• [EXERCISE GOAL]:
Below are several records. Retype exactly those lines running from the one with "Where should I click to: Select" through the one with "Task: Click the Поля", end lines included, and no others.

• [SOURCE INFORMATION]:
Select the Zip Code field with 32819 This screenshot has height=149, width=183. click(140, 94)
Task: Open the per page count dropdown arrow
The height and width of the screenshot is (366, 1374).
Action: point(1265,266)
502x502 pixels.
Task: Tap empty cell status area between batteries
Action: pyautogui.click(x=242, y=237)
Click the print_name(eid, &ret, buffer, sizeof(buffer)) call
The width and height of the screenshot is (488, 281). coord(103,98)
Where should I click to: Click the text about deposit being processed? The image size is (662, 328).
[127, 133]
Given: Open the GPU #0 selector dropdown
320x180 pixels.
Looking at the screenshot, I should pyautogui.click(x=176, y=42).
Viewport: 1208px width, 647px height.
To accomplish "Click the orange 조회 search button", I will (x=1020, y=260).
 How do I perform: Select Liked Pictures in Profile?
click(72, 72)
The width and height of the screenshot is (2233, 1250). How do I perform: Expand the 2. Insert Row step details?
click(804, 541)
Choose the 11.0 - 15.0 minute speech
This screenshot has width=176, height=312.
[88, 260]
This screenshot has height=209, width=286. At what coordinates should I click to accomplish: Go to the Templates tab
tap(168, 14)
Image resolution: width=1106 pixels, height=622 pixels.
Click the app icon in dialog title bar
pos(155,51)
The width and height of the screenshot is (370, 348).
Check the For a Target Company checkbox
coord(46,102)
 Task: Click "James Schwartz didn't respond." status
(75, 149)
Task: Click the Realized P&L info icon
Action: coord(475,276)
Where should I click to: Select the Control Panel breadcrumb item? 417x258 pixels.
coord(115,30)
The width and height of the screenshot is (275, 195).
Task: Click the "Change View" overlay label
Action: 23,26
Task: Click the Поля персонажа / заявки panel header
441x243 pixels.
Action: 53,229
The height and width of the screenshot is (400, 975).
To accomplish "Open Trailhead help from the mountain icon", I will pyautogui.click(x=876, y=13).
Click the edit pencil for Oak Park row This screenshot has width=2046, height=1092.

• [TASK RESPONSE]:
Where should I click to: Select the Control Panel breadcrumb item? 417x258 pixels.
coord(115,30)
The width and height of the screenshot is (275, 195).
Task: Click the "Change View" overlay label
Action: 23,26
Task: Click the Поля персонажа / заявки panel header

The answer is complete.